→ **What this task involves**
Copy out the text of every entry below word for word, leaving out the pictures.

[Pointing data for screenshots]
--- --- ---
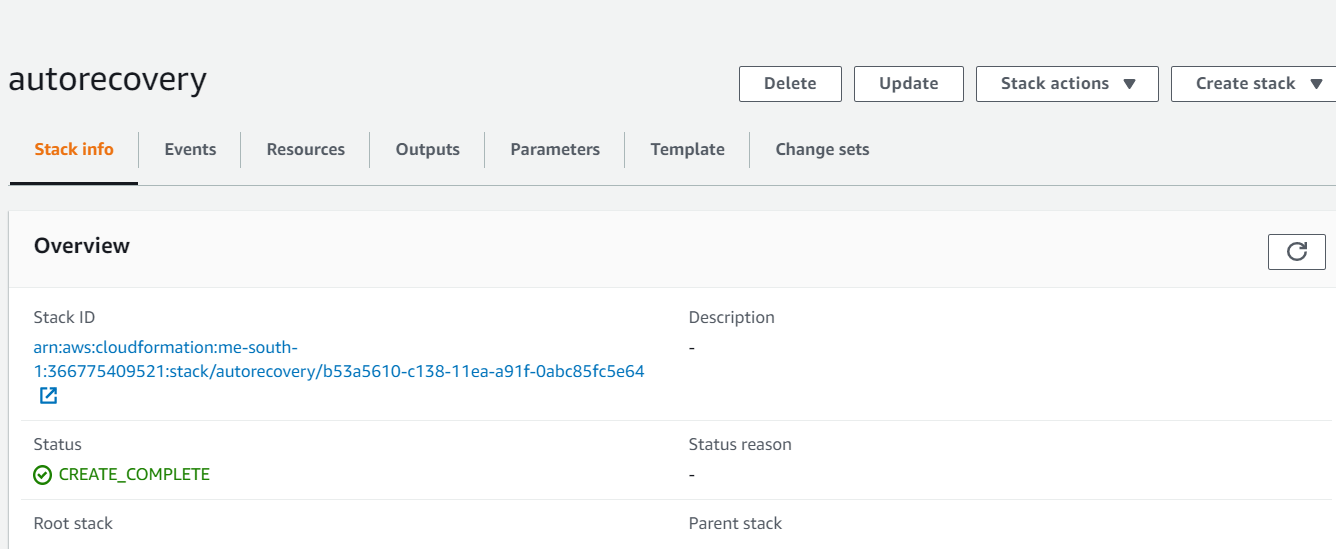Go to the Parameters tab
This screenshot has width=1336, height=549.
click(x=555, y=149)
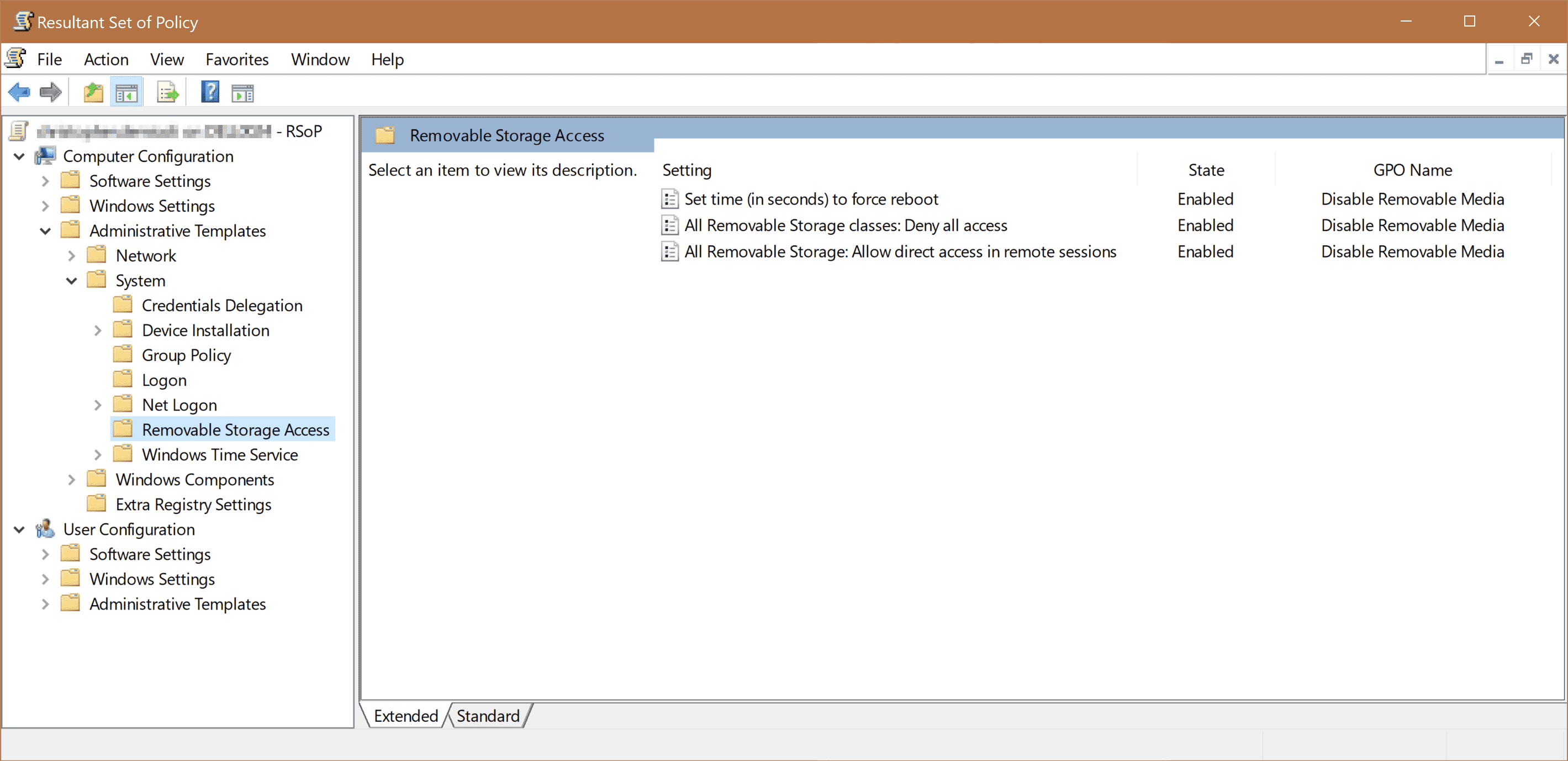Expand the Network folder under Administrative Templates
The image size is (1568, 761).
coord(75,255)
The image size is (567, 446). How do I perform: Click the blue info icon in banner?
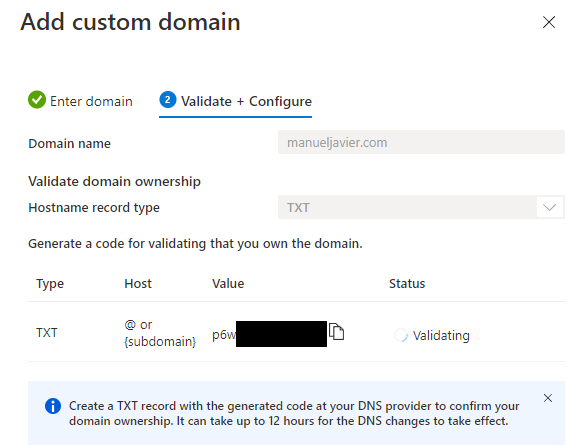coord(53,406)
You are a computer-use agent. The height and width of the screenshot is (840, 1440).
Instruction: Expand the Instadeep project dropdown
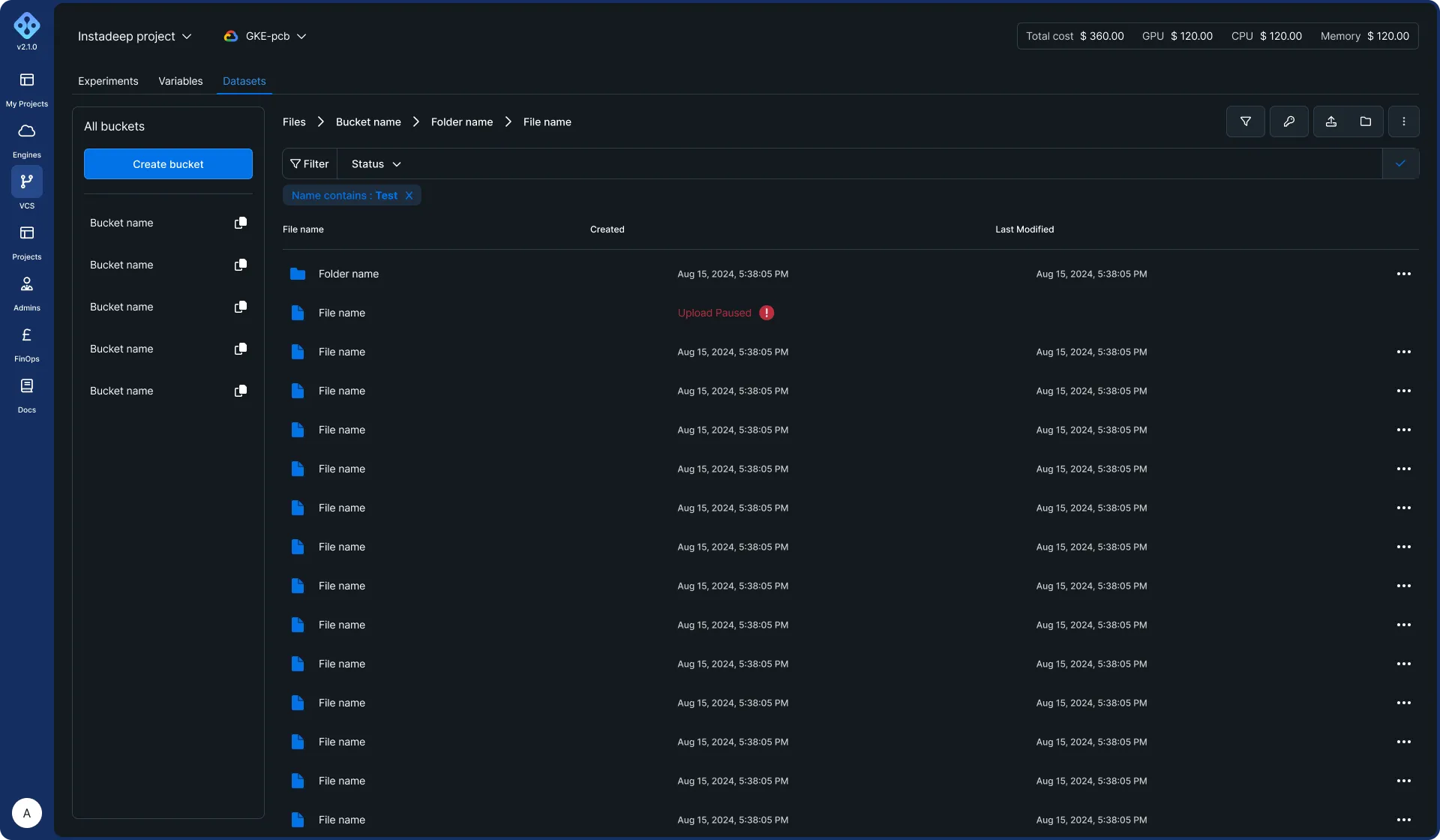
--- --- ---
→ **Task answer**
Go to the Parameters tab
This screenshot has width=1336, height=549.
click(x=555, y=149)
Expand the Network folder under Administrative Templates
The image size is (1568, 761).
coord(75,255)
The image size is (567, 446). How do I perform: Click the blue info icon in banner?
coord(53,406)
You are a computer-use agent. The height and width of the screenshot is (840, 1440).
Instruction: Expand the Instadeep project dropdown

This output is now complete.